** Opening DATASET ENTRIES block **

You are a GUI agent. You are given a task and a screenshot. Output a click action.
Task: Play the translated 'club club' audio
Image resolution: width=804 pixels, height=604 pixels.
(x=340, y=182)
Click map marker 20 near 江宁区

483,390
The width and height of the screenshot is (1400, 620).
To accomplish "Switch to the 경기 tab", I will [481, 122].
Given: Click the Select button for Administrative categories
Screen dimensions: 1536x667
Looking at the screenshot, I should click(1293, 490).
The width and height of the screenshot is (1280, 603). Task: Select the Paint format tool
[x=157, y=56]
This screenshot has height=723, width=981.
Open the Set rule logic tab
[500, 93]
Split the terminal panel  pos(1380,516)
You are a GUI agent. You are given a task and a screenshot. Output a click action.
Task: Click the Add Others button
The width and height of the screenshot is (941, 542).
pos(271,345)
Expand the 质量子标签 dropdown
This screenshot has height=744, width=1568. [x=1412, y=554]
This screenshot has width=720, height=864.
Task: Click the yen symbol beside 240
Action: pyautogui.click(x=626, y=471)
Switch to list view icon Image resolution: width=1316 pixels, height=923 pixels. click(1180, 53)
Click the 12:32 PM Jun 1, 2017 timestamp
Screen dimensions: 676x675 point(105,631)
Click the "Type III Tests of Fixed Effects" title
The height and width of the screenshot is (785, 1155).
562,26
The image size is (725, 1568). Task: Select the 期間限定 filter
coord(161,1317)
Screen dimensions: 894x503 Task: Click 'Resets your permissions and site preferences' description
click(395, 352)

** Closing DATASET ENTRIES block **

WHAT YOU SHOULD DO: Your answer should repeat every entry exactly.

RESPONSE AREA:
You are a GUI agent. You are given a task and a screenshot. Output a click action.
Task: Play the translated 'club club' audio
Image resolution: width=804 pixels, height=604 pixels.
(x=340, y=182)
Click map marker 20 near 江宁区

483,390
The width and height of the screenshot is (1400, 620).
To accomplish "Switch to the 경기 tab", I will [481, 122].
Given: Click the Select button for Administrative categories
Screen dimensions: 1536x667
Looking at the screenshot, I should click(1293, 490).
The width and height of the screenshot is (1280, 603). Task: Select the Paint format tool
[x=157, y=56]
This screenshot has height=723, width=981.
Open the Set rule logic tab
[500, 93]
Split the terminal panel  pos(1380,516)
You are a GUI agent. You are given a task and a screenshot. Output a click action.
Task: Click the Add Others button
The width and height of the screenshot is (941, 542).
pos(271,345)
Expand the 质量子标签 dropdown
This screenshot has height=744, width=1568. [x=1412, y=554]
This screenshot has width=720, height=864.
Task: Click the yen symbol beside 240
Action: pyautogui.click(x=626, y=471)
Switch to list view icon Image resolution: width=1316 pixels, height=923 pixels. click(1180, 53)
Click the 12:32 PM Jun 1, 2017 timestamp
Screen dimensions: 676x675 point(105,631)
Click the "Type III Tests of Fixed Effects" title
The height and width of the screenshot is (785, 1155).
562,26
The image size is (725, 1568). Task: Select the 期間限定 filter
coord(161,1317)
Screen dimensions: 894x503 Task: Click 'Resets your permissions and site preferences' description
click(395, 352)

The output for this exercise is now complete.